Content starts

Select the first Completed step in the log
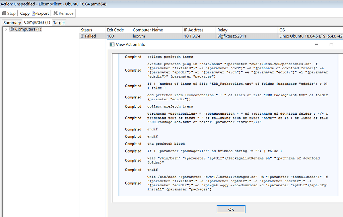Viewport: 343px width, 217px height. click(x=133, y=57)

Content ends
Content starts

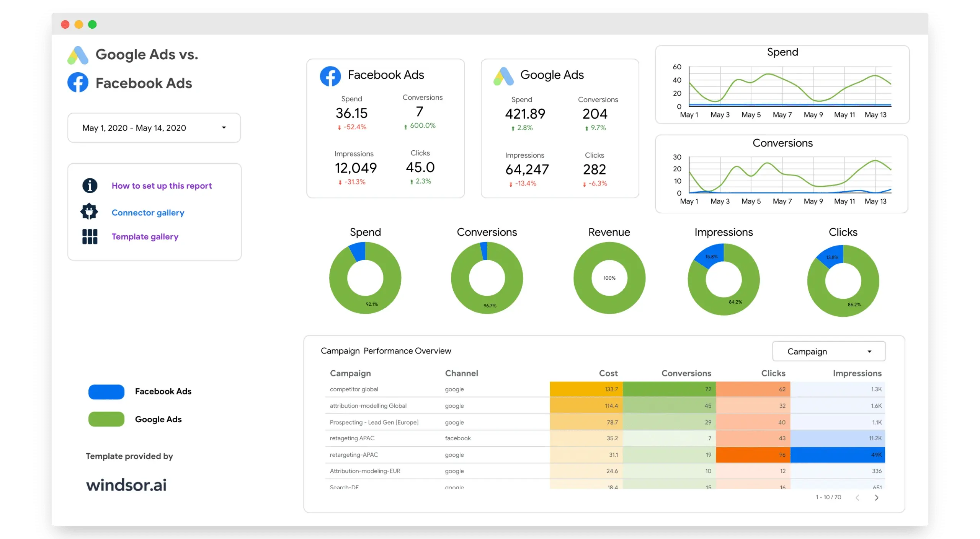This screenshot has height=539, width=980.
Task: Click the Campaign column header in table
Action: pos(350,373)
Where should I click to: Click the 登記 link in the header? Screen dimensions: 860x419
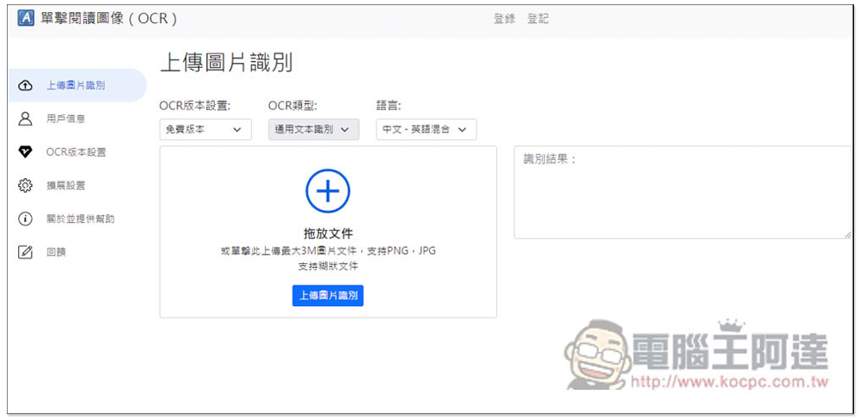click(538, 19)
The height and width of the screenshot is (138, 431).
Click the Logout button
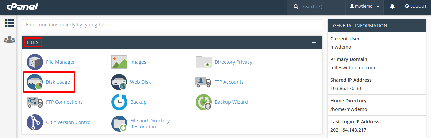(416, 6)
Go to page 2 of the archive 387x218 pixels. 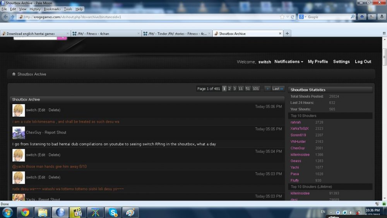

Content ends
Content starts

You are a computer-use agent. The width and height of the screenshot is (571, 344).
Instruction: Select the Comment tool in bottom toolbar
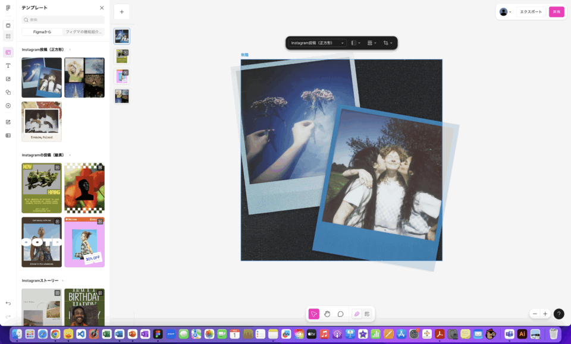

Content ends

**INSTRUCTIONS TO FOLLOW**
Reproduce the entries above exactly, but only the lines between the line holding "You are a computer-use" and the line holding "Instruction: Select the", inclusive.

**YOUR SOLUTION**
You are a computer-use agent. The width and height of the screenshot is (571, 344).
Instruction: Select the Comment tool in bottom toolbar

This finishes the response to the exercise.